▸ **Brano da leggere**
********

Emanuele Beluffi, giornalista milanese, esperto d’arte e organizzatore di mostre, è il nuovo direttore de ilgiornaleOFF. Ecco le sue ispirazioni e la sua linea alla guida della testata fondata da Edoardo Sylos Labini.
Dopo Angelo Crespi, Giovanni Terzi, Beatrice Gigli e Raffaella Salamina la direzione di OFF passa a te: quali saranno i punti di riferimento di questo nuovo corso?
Innanzitutto grazie a Edoardo Sylos Labini per la fiducia accordatami. Mi onora succedere a questi grandi direttori, giornalisti che stimo e che hanno dato a OFF una visione che raccolgo in eredità con l’ambizione di potenziarla. Penso che porterò l’esperienza di chi naviga nel mare magnum dell’arte da un po’ di anni, ma senza quella fastidiosa attitudine snob che, come dice la parola, è tipica di chi la nobiltà non ce l’ha. E poi, certo, lotta continua al politically correct di chi metterebbe le mutande alle statue per non offendere i visitatori: quando Jacques Chirac aveva a cena all’Eliseo il leader di qualche paese musulmano mica beveva l’acqua minerale per farlo contento, sorseggiava dell’ottimo vino francese.

********

▸ **Consegne dell'esercizio**
a. Secondo l'intervista, per quale ragione Emanuele Beluffi si sente onorato di succedere ai precedenti direttori di OFF? Risponda in non più di tre frasi.
b. Chi ha fondato la testata che Beluffi è chiamato a dirigere, secondo l'intervista?
c. Elenchi tutti i direttori di OFF che, nell'intervista, sono nominati come predecessori di Beluffi.

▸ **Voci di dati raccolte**
********

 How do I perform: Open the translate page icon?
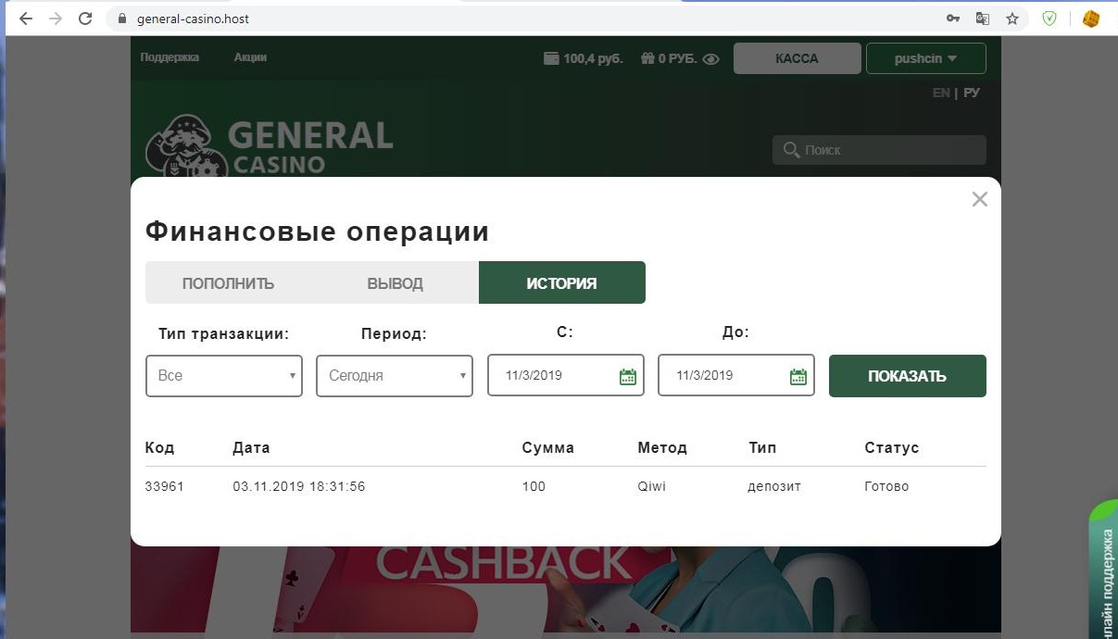[x=983, y=19]
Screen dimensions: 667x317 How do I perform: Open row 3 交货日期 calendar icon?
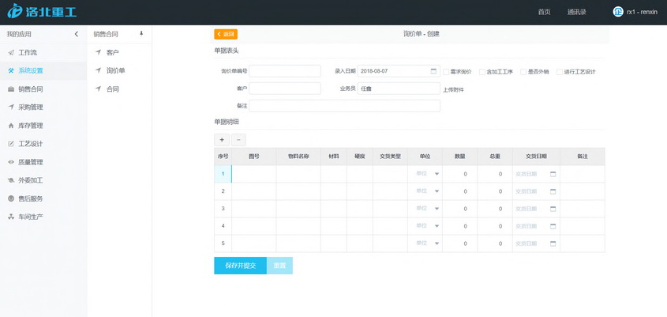553,209
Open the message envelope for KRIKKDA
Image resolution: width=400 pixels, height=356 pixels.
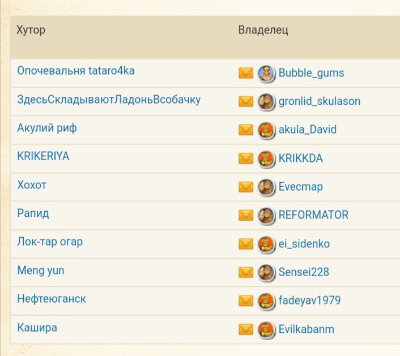pos(246,158)
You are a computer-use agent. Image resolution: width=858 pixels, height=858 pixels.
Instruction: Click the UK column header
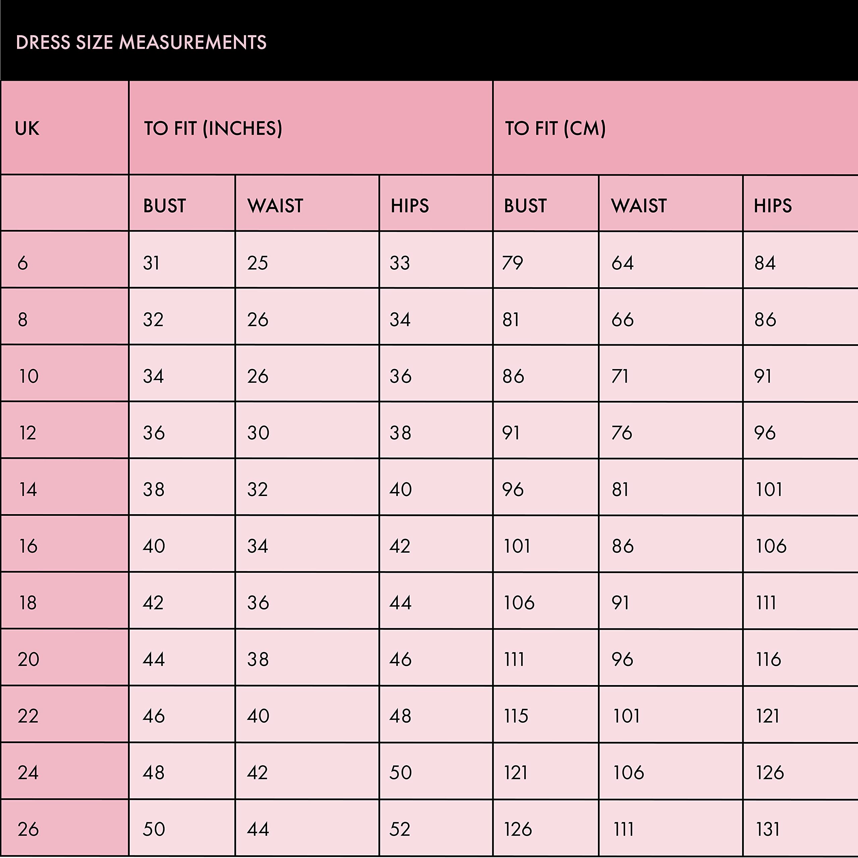pyautogui.click(x=27, y=128)
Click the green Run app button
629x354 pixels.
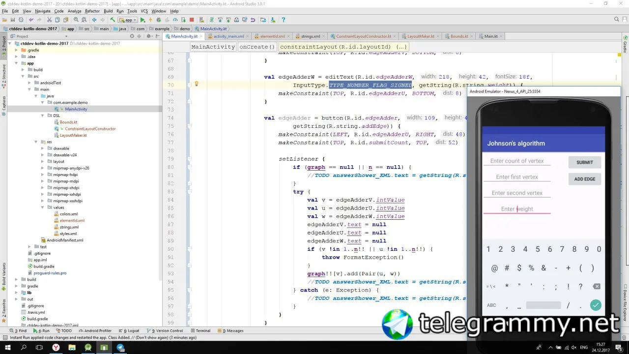pyautogui.click(x=143, y=20)
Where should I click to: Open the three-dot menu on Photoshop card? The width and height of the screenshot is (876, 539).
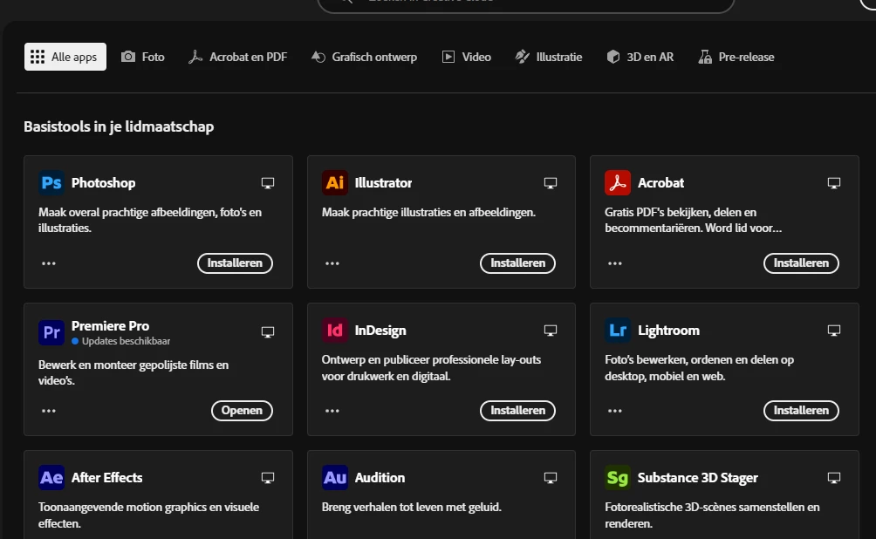(x=49, y=263)
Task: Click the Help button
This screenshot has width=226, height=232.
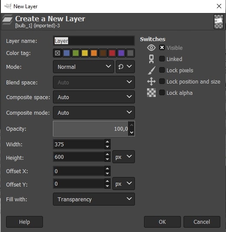Action: (x=24, y=222)
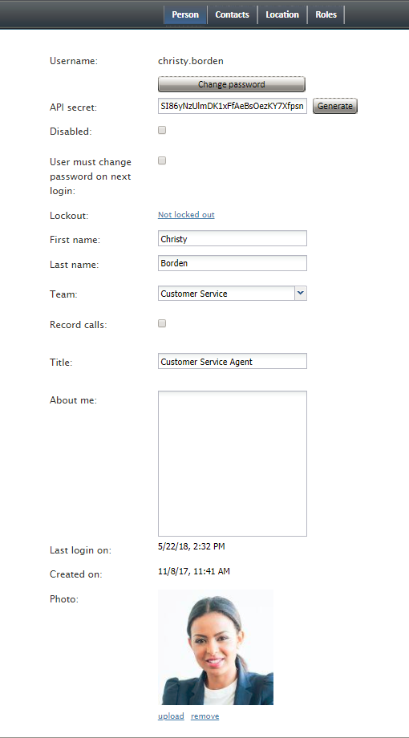Generate a new API secret
Viewport: 409px width, 738px height.
click(x=335, y=106)
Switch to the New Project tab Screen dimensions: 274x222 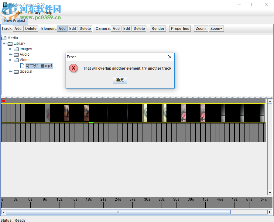pos(15,21)

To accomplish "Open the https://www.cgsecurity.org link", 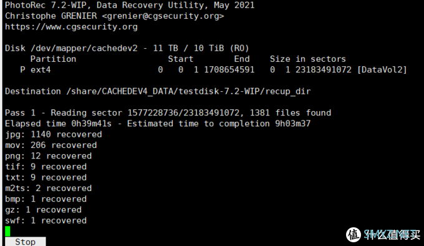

********

▸ **Risposte scritte**
a. Beluffi si sente onorato perché i precedenti direttori sono giornalisti che stima. Hanno dato a OFF una visione che egli raccoglie in eredità con l'ambizione di potenziarla.

b. Edoardo Sylos Labini.

c. Angelo Crespi, Giovanni Terzi, Beatrice Gigli, Raffaella Salamina